# [Data supplied]

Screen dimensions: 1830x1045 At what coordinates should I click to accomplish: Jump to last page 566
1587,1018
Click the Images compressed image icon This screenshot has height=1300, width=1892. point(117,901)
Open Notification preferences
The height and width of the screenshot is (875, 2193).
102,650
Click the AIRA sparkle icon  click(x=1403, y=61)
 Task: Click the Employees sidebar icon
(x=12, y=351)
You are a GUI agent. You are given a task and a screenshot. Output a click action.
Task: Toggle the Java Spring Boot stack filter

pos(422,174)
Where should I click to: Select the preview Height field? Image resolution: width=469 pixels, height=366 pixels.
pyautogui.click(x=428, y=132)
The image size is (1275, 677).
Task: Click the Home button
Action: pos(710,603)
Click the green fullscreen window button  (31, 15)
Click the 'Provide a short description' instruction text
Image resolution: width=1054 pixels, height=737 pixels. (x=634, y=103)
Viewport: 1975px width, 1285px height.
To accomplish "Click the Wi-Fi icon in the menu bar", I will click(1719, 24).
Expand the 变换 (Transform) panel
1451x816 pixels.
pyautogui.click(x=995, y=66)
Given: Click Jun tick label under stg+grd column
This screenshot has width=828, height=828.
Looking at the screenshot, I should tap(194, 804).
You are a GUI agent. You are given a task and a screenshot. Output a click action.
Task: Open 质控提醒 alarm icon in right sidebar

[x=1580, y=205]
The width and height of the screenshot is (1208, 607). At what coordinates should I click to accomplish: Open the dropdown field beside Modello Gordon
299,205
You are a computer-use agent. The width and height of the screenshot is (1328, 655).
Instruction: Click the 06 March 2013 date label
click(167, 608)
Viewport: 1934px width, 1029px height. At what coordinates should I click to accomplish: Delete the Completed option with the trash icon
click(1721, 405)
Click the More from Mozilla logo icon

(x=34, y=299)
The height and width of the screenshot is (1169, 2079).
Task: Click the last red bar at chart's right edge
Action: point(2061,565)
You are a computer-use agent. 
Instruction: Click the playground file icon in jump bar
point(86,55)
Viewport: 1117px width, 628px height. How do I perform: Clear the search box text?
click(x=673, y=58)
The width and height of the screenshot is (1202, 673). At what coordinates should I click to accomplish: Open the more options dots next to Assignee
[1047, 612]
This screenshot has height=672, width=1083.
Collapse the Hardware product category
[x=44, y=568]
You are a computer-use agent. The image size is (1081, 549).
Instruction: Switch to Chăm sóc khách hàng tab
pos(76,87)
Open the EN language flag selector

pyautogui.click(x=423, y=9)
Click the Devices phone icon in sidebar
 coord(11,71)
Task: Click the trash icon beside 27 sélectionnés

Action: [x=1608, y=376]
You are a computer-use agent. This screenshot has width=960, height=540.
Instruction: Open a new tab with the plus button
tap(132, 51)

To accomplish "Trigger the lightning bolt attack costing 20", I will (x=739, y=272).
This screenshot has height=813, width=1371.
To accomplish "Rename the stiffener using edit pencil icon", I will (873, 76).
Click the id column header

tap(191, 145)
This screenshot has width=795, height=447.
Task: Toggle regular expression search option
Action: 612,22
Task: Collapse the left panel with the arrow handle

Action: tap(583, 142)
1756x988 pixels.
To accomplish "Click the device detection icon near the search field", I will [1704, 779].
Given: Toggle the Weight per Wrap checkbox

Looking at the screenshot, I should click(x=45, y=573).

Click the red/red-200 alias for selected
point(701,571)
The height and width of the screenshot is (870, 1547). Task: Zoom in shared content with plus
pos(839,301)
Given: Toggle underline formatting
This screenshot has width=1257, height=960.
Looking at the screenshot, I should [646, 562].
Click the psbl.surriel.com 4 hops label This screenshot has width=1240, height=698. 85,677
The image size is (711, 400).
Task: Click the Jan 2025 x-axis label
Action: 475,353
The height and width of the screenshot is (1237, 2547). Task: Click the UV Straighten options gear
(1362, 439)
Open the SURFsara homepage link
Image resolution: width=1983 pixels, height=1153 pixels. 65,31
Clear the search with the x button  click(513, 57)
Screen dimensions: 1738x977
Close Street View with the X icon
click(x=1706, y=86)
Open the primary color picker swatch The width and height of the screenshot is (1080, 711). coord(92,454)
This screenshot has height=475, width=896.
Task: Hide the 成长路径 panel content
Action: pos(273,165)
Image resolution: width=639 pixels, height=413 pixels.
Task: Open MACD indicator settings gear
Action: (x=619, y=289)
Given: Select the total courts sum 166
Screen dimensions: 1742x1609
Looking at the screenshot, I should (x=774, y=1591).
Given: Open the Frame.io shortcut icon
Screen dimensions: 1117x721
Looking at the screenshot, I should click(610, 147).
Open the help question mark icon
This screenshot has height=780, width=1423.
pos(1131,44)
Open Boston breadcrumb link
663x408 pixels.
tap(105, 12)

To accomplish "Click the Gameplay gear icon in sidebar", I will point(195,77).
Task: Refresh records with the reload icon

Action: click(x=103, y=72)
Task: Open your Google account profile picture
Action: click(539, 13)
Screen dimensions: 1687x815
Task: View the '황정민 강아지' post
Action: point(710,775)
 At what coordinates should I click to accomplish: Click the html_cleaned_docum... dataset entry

# [Task item]
Please report all lines in the entries where "agent" appears.

# [Output]
You are a GUI agent. You are given a task and a screenshot. Output a click action.
You are a GUI agent. You are given a task and a screenshot. Output a click action.
You are a computer-use agent. The width and height of the screenshot is (1328, 655).
You are a computer-use agent. 
You are a computer-use agent. The image size is (1081, 549).
You are a computer-use agent. This screenshot has width=960, height=540.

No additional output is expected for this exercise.